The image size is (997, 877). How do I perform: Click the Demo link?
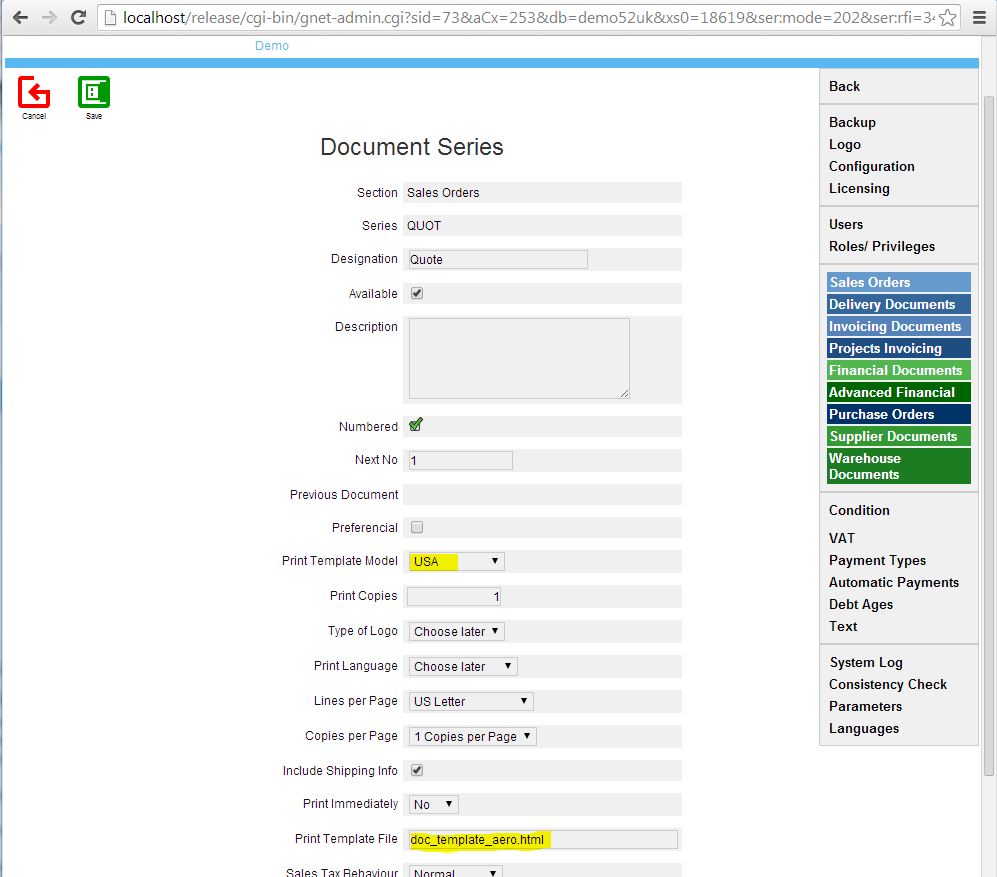tap(272, 46)
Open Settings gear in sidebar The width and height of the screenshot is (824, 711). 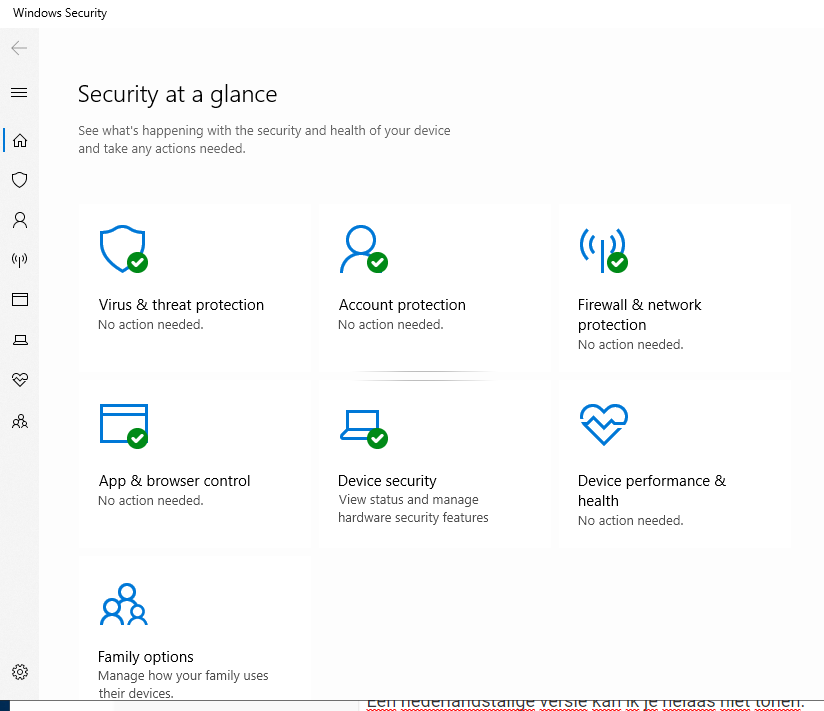click(x=19, y=672)
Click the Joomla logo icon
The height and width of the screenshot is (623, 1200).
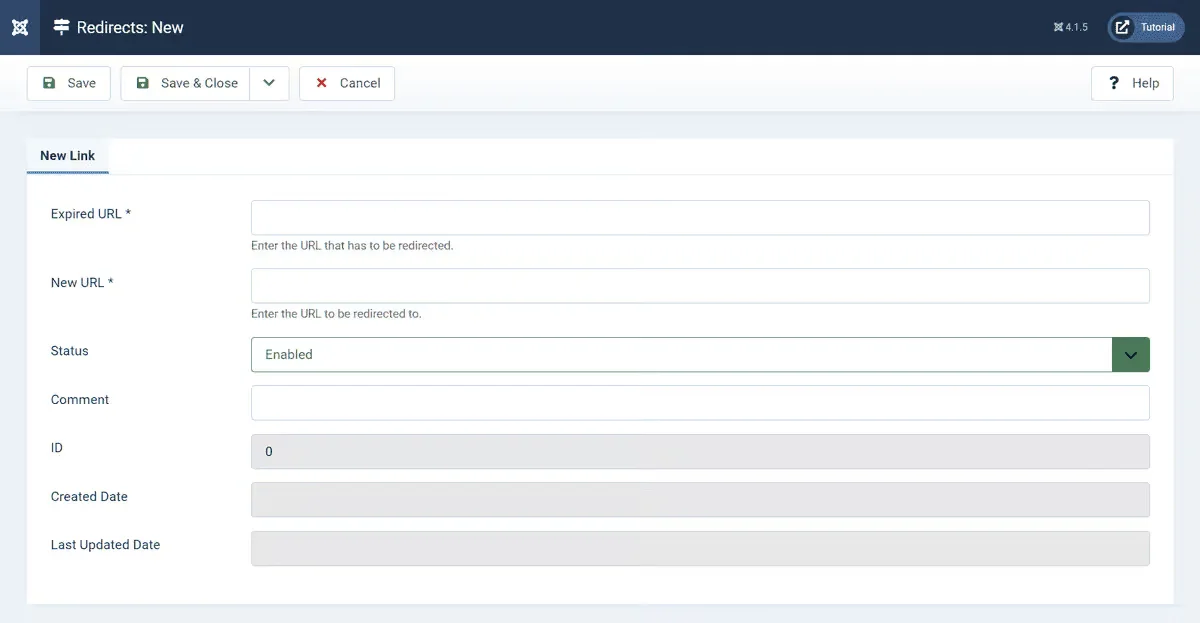click(x=20, y=27)
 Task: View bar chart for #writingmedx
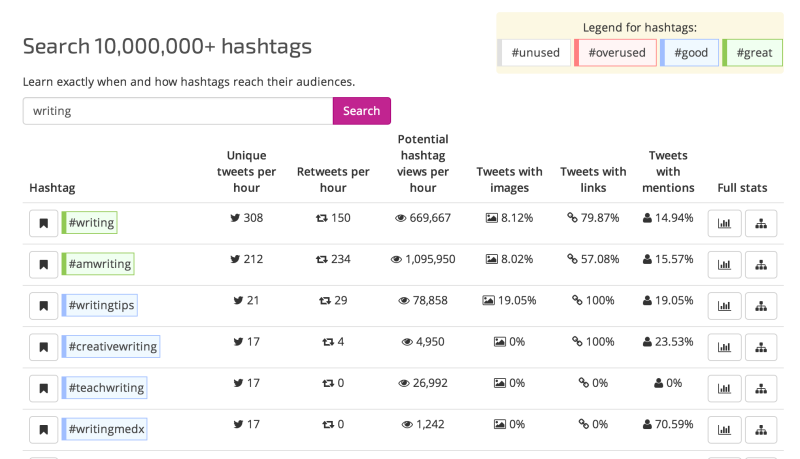point(723,429)
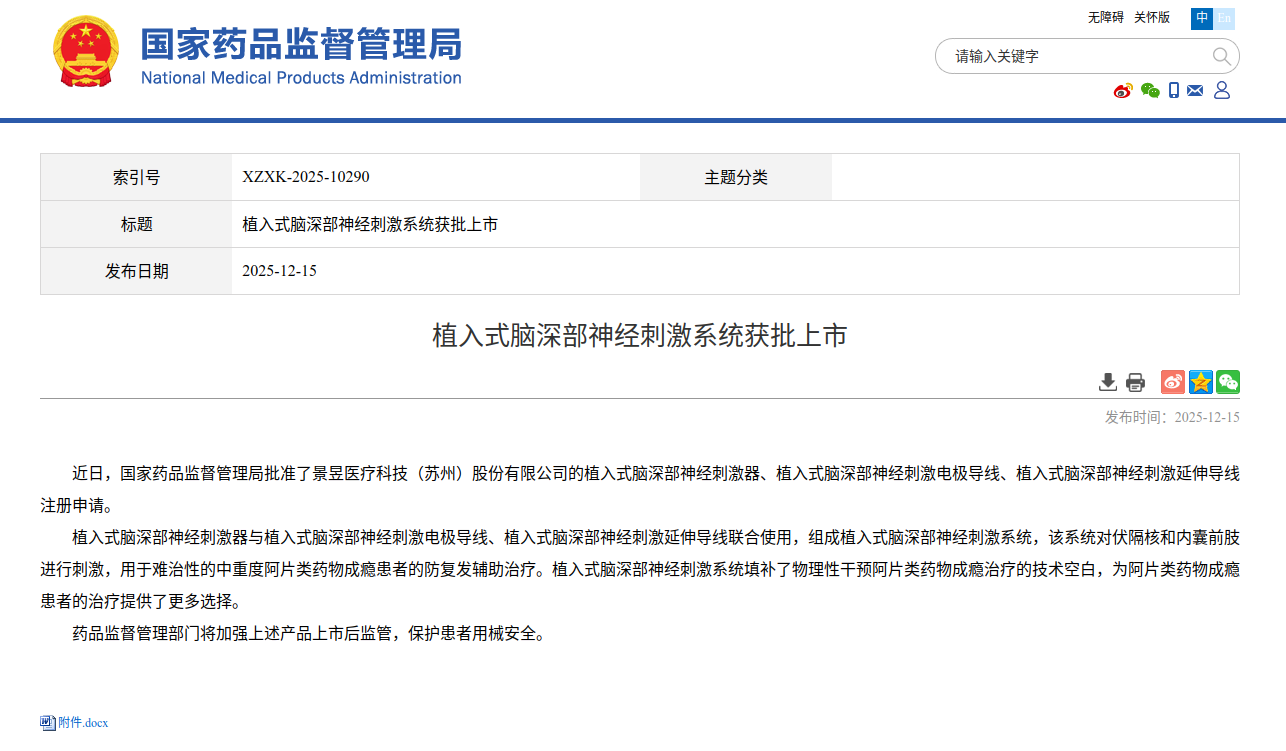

YOUR ASSIGNMENT »
The copy has to start at the line that contains "The height and" and end at the last line of the material above, matching the original exactly and holding no pictures.

OUTPUT »
The height and width of the screenshot is (623, 1200).
click(x=20, y=27)
 Task: View bar chart for #writingmedx
point(723,429)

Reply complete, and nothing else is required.